Let's explain: Last week in New York, Sale lost his fourth straight outing to open the season. This one differed from its predecessors in that Sale routinely hit 97 mph and featured better action on his slider. Command remained an issue, however, and the Yankees teed off for seven mostly loud hits and four runs in five innings, including a homer by Clint Frazier, in an 8-0 victory over the Red Sox.

Afterwards, you could choose from two options. Cora took the long view. Sale threw hard and rediscovered most of his arsenal. We'd be seeing the perennial Cy Young candidate real soon.
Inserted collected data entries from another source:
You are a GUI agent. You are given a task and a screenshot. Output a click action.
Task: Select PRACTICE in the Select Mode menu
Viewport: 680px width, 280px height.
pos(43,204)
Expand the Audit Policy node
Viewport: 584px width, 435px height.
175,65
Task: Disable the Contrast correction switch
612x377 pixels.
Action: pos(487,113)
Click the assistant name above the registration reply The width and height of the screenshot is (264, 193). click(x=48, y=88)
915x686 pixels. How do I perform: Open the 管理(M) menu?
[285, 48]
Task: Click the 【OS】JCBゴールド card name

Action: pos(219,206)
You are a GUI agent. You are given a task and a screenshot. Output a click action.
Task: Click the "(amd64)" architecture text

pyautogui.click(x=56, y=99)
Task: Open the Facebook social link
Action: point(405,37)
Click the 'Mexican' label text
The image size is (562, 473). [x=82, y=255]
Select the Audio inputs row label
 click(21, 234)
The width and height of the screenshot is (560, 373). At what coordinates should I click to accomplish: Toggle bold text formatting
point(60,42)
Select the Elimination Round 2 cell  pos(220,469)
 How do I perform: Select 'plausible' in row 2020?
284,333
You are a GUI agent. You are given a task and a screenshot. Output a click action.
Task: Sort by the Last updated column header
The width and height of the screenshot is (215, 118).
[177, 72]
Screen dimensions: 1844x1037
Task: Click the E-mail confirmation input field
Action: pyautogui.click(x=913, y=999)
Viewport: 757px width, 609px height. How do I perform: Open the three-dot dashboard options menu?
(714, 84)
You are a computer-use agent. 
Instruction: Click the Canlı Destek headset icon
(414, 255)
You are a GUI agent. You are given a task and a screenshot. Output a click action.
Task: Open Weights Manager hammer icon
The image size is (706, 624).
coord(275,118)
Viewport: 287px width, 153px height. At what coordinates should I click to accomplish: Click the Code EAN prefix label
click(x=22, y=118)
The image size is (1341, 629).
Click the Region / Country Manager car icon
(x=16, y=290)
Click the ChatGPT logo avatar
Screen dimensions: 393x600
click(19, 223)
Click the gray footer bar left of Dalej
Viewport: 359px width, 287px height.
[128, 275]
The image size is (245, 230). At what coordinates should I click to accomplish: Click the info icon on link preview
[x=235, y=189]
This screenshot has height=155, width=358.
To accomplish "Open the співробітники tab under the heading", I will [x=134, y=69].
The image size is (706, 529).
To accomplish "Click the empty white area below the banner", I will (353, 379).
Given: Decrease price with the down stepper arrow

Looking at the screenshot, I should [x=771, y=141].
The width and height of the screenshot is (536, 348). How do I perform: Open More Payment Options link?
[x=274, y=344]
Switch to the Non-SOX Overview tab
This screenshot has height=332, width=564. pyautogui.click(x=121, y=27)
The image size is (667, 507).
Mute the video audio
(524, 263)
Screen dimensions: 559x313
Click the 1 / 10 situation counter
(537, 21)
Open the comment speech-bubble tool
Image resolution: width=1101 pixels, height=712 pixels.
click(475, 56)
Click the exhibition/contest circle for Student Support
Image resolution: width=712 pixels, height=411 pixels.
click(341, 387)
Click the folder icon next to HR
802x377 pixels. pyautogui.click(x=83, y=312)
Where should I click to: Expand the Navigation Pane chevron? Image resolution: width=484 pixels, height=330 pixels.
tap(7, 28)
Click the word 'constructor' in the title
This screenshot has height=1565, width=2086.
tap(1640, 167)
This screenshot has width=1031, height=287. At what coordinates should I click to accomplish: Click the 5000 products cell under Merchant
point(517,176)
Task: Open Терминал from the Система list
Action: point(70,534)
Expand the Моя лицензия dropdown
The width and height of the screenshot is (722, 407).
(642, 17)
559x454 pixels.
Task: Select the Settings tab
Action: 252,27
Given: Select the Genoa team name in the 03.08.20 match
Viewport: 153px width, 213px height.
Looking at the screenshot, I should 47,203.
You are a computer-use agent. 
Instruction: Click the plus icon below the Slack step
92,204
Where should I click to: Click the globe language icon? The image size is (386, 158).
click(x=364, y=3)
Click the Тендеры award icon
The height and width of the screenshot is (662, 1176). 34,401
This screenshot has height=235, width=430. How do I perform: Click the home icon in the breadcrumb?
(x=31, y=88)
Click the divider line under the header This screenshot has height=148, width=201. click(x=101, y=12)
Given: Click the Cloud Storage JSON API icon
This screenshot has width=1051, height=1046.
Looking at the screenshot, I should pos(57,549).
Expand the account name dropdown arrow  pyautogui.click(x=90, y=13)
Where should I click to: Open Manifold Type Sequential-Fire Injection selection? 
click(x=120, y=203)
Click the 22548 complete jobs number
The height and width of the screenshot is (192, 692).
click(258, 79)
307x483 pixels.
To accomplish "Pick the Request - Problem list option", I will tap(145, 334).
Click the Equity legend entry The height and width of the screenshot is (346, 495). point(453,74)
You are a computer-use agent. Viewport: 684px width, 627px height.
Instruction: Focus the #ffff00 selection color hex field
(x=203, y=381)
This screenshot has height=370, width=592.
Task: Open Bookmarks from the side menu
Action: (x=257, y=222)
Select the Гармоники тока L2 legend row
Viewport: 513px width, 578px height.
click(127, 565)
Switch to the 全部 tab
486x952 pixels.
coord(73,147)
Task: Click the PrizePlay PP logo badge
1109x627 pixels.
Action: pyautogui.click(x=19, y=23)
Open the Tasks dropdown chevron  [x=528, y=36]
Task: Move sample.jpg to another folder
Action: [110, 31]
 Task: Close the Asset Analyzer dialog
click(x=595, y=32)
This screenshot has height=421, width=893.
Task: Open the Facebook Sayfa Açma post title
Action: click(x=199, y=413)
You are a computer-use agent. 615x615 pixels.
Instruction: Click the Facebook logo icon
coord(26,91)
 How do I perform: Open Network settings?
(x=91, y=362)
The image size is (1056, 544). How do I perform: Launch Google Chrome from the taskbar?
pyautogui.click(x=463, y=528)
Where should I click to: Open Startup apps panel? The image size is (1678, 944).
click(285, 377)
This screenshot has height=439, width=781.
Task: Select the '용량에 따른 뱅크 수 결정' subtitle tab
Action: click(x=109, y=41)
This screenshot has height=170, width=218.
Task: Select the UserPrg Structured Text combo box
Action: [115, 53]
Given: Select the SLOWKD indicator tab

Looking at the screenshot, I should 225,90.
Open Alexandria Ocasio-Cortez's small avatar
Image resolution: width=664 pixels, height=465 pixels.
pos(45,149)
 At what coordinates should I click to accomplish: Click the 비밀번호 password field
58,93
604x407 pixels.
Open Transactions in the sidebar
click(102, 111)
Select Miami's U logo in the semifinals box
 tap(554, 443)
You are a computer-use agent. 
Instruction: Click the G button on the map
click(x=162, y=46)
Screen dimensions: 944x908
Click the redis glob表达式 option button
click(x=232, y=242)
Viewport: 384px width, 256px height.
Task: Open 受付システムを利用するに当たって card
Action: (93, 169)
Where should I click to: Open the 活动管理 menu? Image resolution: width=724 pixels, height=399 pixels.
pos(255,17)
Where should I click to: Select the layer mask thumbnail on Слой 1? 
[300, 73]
"I'm not going to be surprised if his next outing he's right where we need him to be," Cora said after the whitewashing. "Stuff-wise, compare it to the first three -- the velocity was there, the slider was a lot better, he's very close to the quote-unquote real Chris Sale."

Then there was the Sale approach of self-flagellation.

"It sucks!" he said. "I'm not going to sugarcoat it. I just flat-out stink right now. I don't know what it is. When you're going good, it's good. When you're going bad, it's pretty bad. You know, show up tomorrow, put on the shoes and get back after it."

Did he share his manager's confidence in a quick turnaround?

 

"We better (expletive) hope so," he declared.

So which is it? Cora's optimism or Sale's fatalism?

There was simply more to feel good about than bad last Tuesday, no matter the final numbers. The Sale who struggled to throw 89 mph fastballs in Oakland -- thanks to illness, we now know -- had us worried about the health of his shoulder. He finished last year injured and then started this one throwing like Frank Tanana. Not good, especially in light of a five-year, $145 million extension. His transformation from machine-gunner to tactician was at least supposed to wait until the new deal actually kicked in next year.

Sale didn't exhibit those same underlying physical issues on Tuesday, though. He threw 23 fastballs of at least 95 mph and six times topped 97. Per Baseball Savant, he hadn't thrown a single 95-mph fastball all season.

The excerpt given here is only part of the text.